Rows of pointing data
******************************

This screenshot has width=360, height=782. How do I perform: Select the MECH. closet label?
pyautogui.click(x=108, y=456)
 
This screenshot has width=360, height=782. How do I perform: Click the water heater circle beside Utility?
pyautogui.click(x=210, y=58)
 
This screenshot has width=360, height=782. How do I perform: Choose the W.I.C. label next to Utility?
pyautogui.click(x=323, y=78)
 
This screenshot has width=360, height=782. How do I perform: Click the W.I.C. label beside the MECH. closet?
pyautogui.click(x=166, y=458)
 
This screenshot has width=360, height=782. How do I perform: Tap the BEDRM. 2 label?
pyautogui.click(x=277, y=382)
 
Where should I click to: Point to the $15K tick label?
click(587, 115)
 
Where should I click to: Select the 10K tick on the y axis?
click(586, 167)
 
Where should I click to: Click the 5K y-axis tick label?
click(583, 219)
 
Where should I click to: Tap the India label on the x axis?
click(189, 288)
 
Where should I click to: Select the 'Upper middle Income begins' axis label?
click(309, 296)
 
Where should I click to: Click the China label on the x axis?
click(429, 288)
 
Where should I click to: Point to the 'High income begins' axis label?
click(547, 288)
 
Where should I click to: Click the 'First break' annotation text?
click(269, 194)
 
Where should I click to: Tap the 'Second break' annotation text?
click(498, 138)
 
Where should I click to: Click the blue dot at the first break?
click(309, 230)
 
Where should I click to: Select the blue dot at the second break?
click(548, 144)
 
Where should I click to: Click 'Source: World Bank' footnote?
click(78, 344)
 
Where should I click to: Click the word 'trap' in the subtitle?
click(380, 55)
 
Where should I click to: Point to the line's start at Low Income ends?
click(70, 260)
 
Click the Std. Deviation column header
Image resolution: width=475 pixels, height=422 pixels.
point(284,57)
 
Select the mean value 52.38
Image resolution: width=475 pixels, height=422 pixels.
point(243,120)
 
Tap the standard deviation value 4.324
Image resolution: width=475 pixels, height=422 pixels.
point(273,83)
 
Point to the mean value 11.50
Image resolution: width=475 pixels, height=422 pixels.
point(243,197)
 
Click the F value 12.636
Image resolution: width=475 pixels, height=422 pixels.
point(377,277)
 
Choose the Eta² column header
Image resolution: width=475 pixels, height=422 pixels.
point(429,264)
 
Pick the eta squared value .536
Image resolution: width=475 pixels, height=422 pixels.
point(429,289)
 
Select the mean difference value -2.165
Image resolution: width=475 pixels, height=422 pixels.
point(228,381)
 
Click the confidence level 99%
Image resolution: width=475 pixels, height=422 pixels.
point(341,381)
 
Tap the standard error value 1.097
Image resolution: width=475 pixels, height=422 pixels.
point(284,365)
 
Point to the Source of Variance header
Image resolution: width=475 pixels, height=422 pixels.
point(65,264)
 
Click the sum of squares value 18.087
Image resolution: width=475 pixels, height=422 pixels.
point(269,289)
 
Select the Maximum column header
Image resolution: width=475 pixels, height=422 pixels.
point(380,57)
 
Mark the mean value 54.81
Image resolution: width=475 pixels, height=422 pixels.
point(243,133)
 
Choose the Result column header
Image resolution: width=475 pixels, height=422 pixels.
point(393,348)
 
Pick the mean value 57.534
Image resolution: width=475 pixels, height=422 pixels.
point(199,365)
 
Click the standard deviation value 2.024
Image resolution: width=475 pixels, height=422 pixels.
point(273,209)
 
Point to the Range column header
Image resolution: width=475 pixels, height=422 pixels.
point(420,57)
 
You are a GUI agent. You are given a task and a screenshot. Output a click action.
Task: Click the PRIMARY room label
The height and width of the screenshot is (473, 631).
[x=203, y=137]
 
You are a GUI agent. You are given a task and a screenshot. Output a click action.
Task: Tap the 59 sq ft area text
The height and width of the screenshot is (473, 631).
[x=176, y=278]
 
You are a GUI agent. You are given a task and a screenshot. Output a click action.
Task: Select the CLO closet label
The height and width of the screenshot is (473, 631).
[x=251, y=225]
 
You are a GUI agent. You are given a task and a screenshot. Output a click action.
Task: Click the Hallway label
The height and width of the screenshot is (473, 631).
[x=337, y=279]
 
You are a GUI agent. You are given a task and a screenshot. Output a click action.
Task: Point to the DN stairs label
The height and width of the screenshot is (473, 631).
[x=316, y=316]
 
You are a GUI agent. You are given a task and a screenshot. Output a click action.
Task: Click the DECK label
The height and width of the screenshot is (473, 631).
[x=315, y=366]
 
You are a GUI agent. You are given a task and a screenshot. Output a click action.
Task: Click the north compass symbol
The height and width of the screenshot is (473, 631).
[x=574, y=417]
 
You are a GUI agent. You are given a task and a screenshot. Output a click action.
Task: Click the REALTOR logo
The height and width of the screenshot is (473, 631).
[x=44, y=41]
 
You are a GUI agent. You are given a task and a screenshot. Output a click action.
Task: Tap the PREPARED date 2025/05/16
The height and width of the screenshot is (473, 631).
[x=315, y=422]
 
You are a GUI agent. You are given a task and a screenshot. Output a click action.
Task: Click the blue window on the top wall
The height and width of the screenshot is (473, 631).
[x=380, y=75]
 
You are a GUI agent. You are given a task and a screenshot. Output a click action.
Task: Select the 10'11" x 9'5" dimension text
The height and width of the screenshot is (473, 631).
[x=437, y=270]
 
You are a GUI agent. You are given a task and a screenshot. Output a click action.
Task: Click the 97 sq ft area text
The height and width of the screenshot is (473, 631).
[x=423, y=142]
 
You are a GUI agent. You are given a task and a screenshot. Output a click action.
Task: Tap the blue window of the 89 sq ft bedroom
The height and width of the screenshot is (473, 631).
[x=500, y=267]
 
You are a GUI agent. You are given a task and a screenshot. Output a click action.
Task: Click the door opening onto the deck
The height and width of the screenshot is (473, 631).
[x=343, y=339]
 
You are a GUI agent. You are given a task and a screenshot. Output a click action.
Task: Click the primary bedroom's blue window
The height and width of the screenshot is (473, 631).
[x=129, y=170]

******************************

▶ _What the task requires_
Can you copy all of the records above, line for line, without changing anything?

▶ _Task answer_
This screenshot has width=360, height=782. How do I perform: Select the MECH. closet label?
pyautogui.click(x=108, y=456)
 
This screenshot has width=360, height=782. How do I perform: Click the water heater circle beside Utility?
pyautogui.click(x=210, y=58)
 
This screenshot has width=360, height=782. How do I perform: Choose the W.I.C. label next to Utility?
pyautogui.click(x=323, y=78)
 
This screenshot has width=360, height=782. How do I perform: Click the W.I.C. label beside the MECH. closet?
pyautogui.click(x=166, y=458)
 
This screenshot has width=360, height=782. How do I perform: Tap the BEDRM. 2 label?
pyautogui.click(x=277, y=382)
 
Where should I click to: Point to the $15K tick label?
click(587, 115)
 
Where should I click to: Select the 10K tick on the y axis?
click(586, 167)
 
Where should I click to: Click the 5K y-axis tick label?
click(583, 219)
 
Where should I click to: Tap the India label on the x axis?
click(189, 288)
 
Where should I click to: Select the 'Upper middle Income begins' axis label?
click(309, 296)
 
Where should I click to: Click the China label on the x axis?
click(429, 288)
 
Where should I click to: Point to the 'High income begins' axis label?
click(547, 288)
 
Where should I click to: Click the 'First break' annotation text?
click(269, 194)
 
Where should I click to: Tap the 'Second break' annotation text?
click(498, 138)
 
Where should I click to: Click the blue dot at the first break?
click(309, 230)
 
Where should I click to: Select the blue dot at the second break?
click(548, 144)
 
Where should I click to: Click 'Source: World Bank' footnote?
click(78, 344)
 
Where should I click to: Click the word 'trap' in the subtitle?
click(380, 55)
 
Where should I click to: Point to the line's start at Low Income ends?
click(70, 260)
 
Click the Std. Deviation column header
Image resolution: width=475 pixels, height=422 pixels.
point(284,57)
 
Select the mean value 52.38
Image resolution: width=475 pixels, height=422 pixels.
point(243,120)
 
Tap the standard deviation value 4.324
Image resolution: width=475 pixels, height=422 pixels.
point(273,83)
 
Point to the mean value 11.50
Image resolution: width=475 pixels, height=422 pixels.
point(243,197)
 
Click the F value 12.636
Image resolution: width=475 pixels, height=422 pixels.
point(377,277)
 
Choose the Eta² column header
Image resolution: width=475 pixels, height=422 pixels.
point(429,264)
 
Pick the eta squared value .536
Image resolution: width=475 pixels, height=422 pixels.
point(429,289)
 
Select the mean difference value -2.165
Image resolution: width=475 pixels, height=422 pixels.
point(228,381)
 
Click the confidence level 99%
Image resolution: width=475 pixels, height=422 pixels.
point(341,381)
 
Tap the standard error value 1.097
Image resolution: width=475 pixels, height=422 pixels.
point(284,365)
 
Point to the Source of Variance header
Image resolution: width=475 pixels, height=422 pixels.
point(65,264)
 
Click the sum of squares value 18.087
Image resolution: width=475 pixels, height=422 pixels.
point(269,289)
 
Select the Maximum column header
Image resolution: width=475 pixels, height=422 pixels.
point(380,57)
 
Mark the mean value 54.81
Image resolution: width=475 pixels, height=422 pixels.
point(243,133)
 
Choose the Result column header
Image resolution: width=475 pixels, height=422 pixels.
point(393,348)
 
Pick the mean value 57.534
Image resolution: width=475 pixels, height=422 pixels.
point(199,365)
 
Click the standard deviation value 2.024
Image resolution: width=475 pixels, height=422 pixels.
point(273,209)
 
Point to the Range column header
Image resolution: width=475 pixels, height=422 pixels.
point(420,57)
 
You are a GUI agent. You are given a task and a screenshot. Output a click action.
Task: Click the PRIMARY room label
The height and width of the screenshot is (473, 631).
[x=203, y=137]
 
You are a GUI agent. You are given a task and a screenshot. Output a click action.
Task: Tap the 59 sq ft area text
The height and width of the screenshot is (473, 631).
[x=176, y=278]
 
You are a GUI agent. You are given a task and a screenshot. Output a click action.
Task: Select the CLO closet label
The height and width of the screenshot is (473, 631).
[x=251, y=225]
 
You are a GUI agent. You are given a task and a screenshot. Output a click action.
Task: Click the Hallway label
The height and width of the screenshot is (473, 631).
[x=337, y=279]
 
You are a GUI agent. You are given a task and a screenshot. Output a click action.
Task: Point to the DN stairs label
The height and width of the screenshot is (473, 631).
[x=316, y=316]
 
You are a GUI agent. You are given a task and a screenshot. Output a click action.
Task: Click the DECK label
The height and width of the screenshot is (473, 631).
[x=315, y=366]
 
You are a GUI agent. You are given a task and a screenshot. Output a click action.
Task: Click the north compass symbol
The height and width of the screenshot is (473, 631).
[x=574, y=417]
 
You are a GUI agent. You are given a task and a screenshot. Output a click action.
Task: Click the REALTOR logo
The height and width of the screenshot is (473, 631).
[x=44, y=41]
 
You are a GUI agent. You are given a task and a screenshot. Output a click action.
Task: Tap the PREPARED date 2025/05/16
The height and width of the screenshot is (473, 631).
[x=315, y=422]
 
You are a GUI agent. You are given a task and a screenshot. Output a click action.
Task: Click the blue window on the top wall
The height and width of the screenshot is (473, 631).
[x=380, y=75]
 
You are a GUI agent. You are given a task and a screenshot. Output a click action.
Task: Select the 10'11" x 9'5" dimension text
The height and width of the screenshot is (473, 631).
[x=437, y=270]
 
You are a GUI agent. You are given a task and a screenshot. Output a click action.
Task: Click the 97 sq ft area text
The height and width of the screenshot is (473, 631).
[x=423, y=142]
 
You are a GUI agent. You are given a task and a screenshot. Output a click action.
Task: Tap the blue window of the 89 sq ft bedroom
The height and width of the screenshot is (473, 631).
[x=500, y=267]
 
You are a GUI agent. You are given a task and a screenshot. Output a click action.
Task: Click the door opening onto the deck
The height and width of the screenshot is (473, 631).
[x=343, y=339]
 
You are a GUI agent. You are given a task and a screenshot. Output a click action.
Task: Click the primary bedroom's blue window
The height and width of the screenshot is (473, 631).
[x=129, y=170]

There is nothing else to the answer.